● GIVEN TASK
Copy each line of the data below that contains the word "Click".

● INFORMATION SUPPLIED
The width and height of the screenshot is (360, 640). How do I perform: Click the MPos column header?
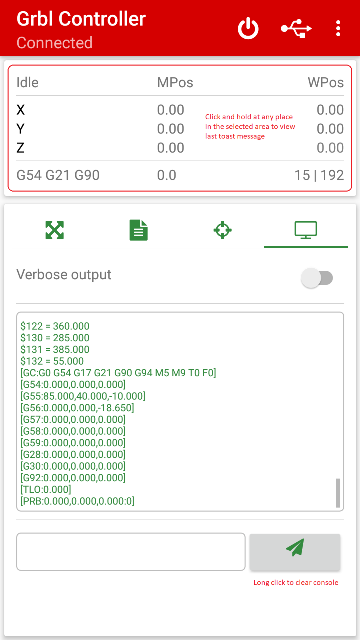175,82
==
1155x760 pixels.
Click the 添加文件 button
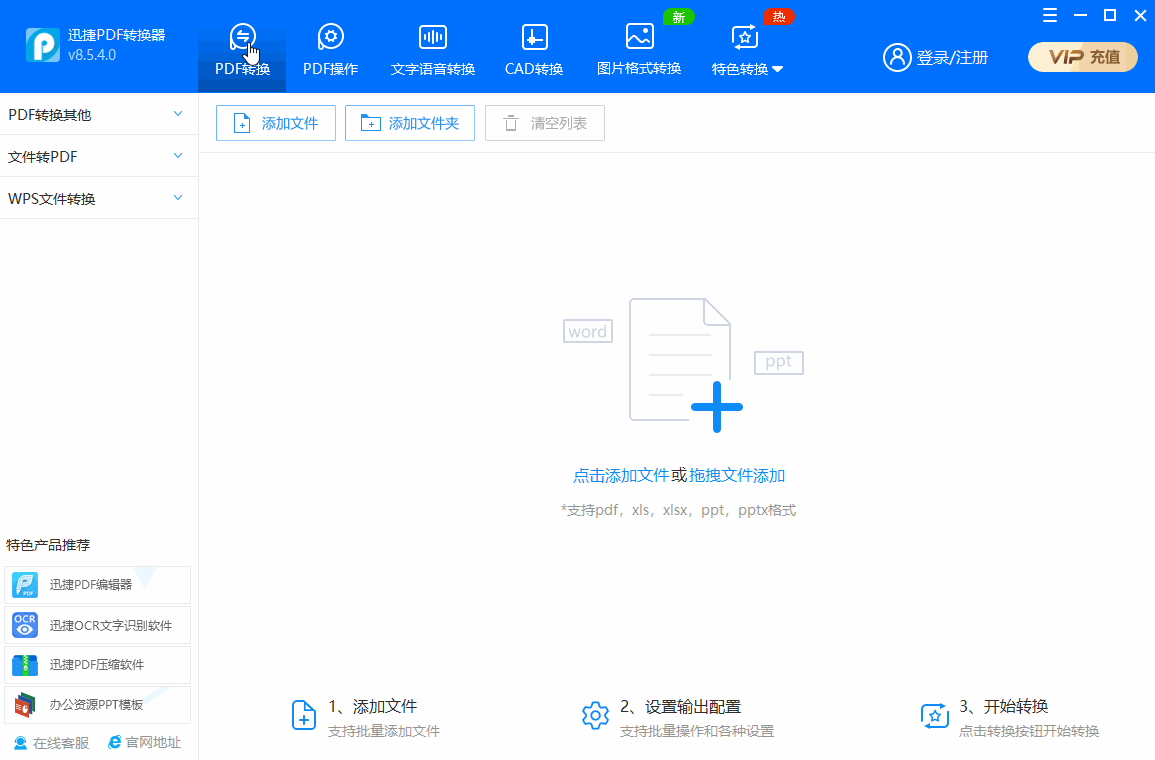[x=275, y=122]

● WRITTEN SOLUTION
The width and height of the screenshot is (360, 640). How do I perform: Click the MPos column header?
Click the 添加文件 button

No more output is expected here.